SSSE3: fast popcount

Author: Wojciech Muła
Added on:2008-05-24
Last update:2017-01-28 (link to the XOP variant), 2016-11-27 (link to the paper)

Contents

Introduction

Population count is a procedure of counting number of ones in a bit string. Intel introduced instruction popcnt with SSE4.2 instruction set. The instruction operates on 32 or 64-bit words.

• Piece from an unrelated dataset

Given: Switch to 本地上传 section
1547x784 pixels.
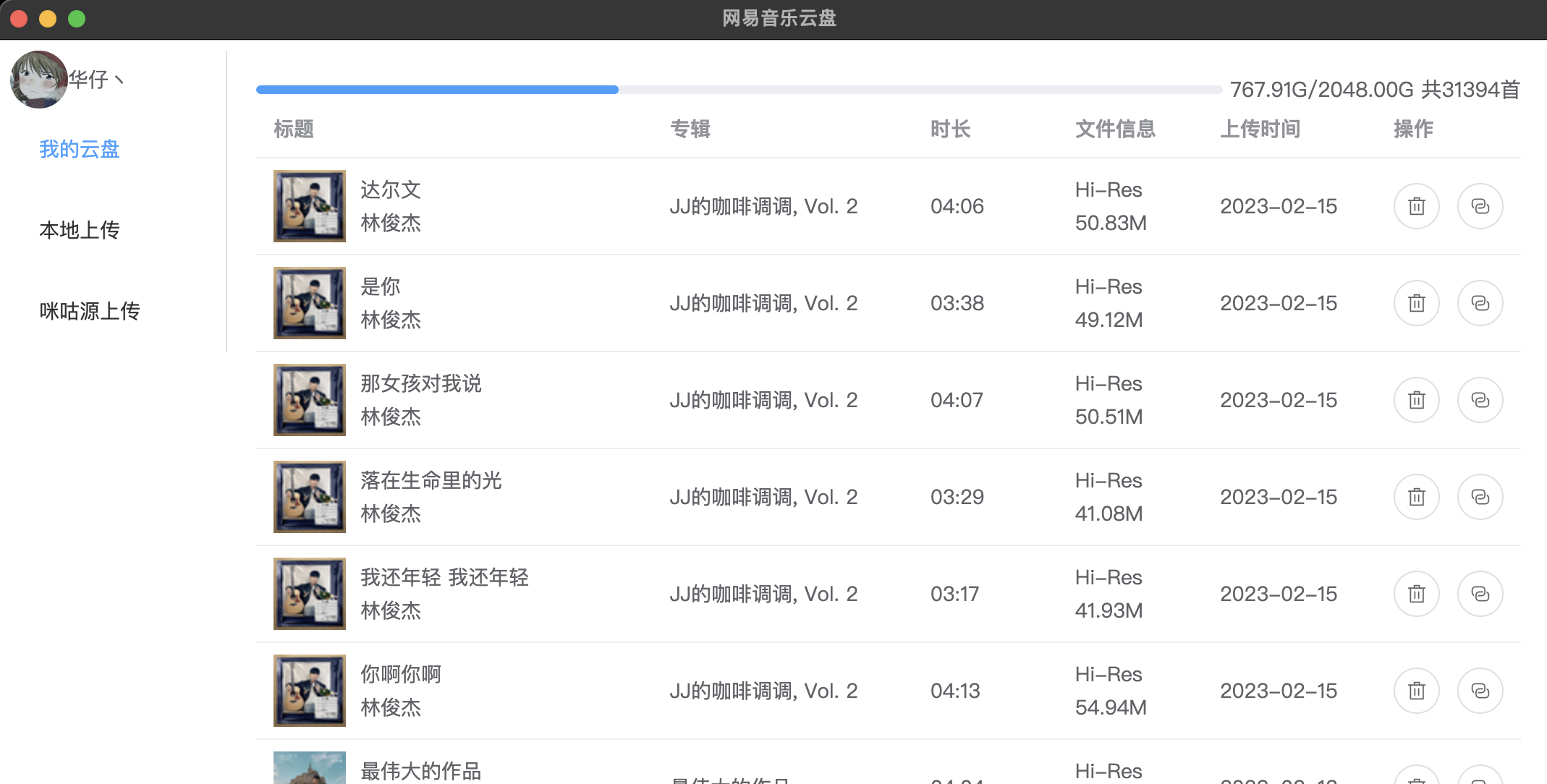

However SSSE3 has powerful instruction PSHUFB. This instruction can be used to perform a parallel 16-way lookup; LUT has 16 entries and is stored in an XMM register, indexes are 4 lower bits of each byte stored in another XMM register.

Vector algorithm

With help of PSHUFB we can get a vector that contains population count for 16 nibbles. To get a vector of population count for each 16 byte, instruction PSHUFB have to be called twice on vectors of lower and higher nibbles, and finally added together.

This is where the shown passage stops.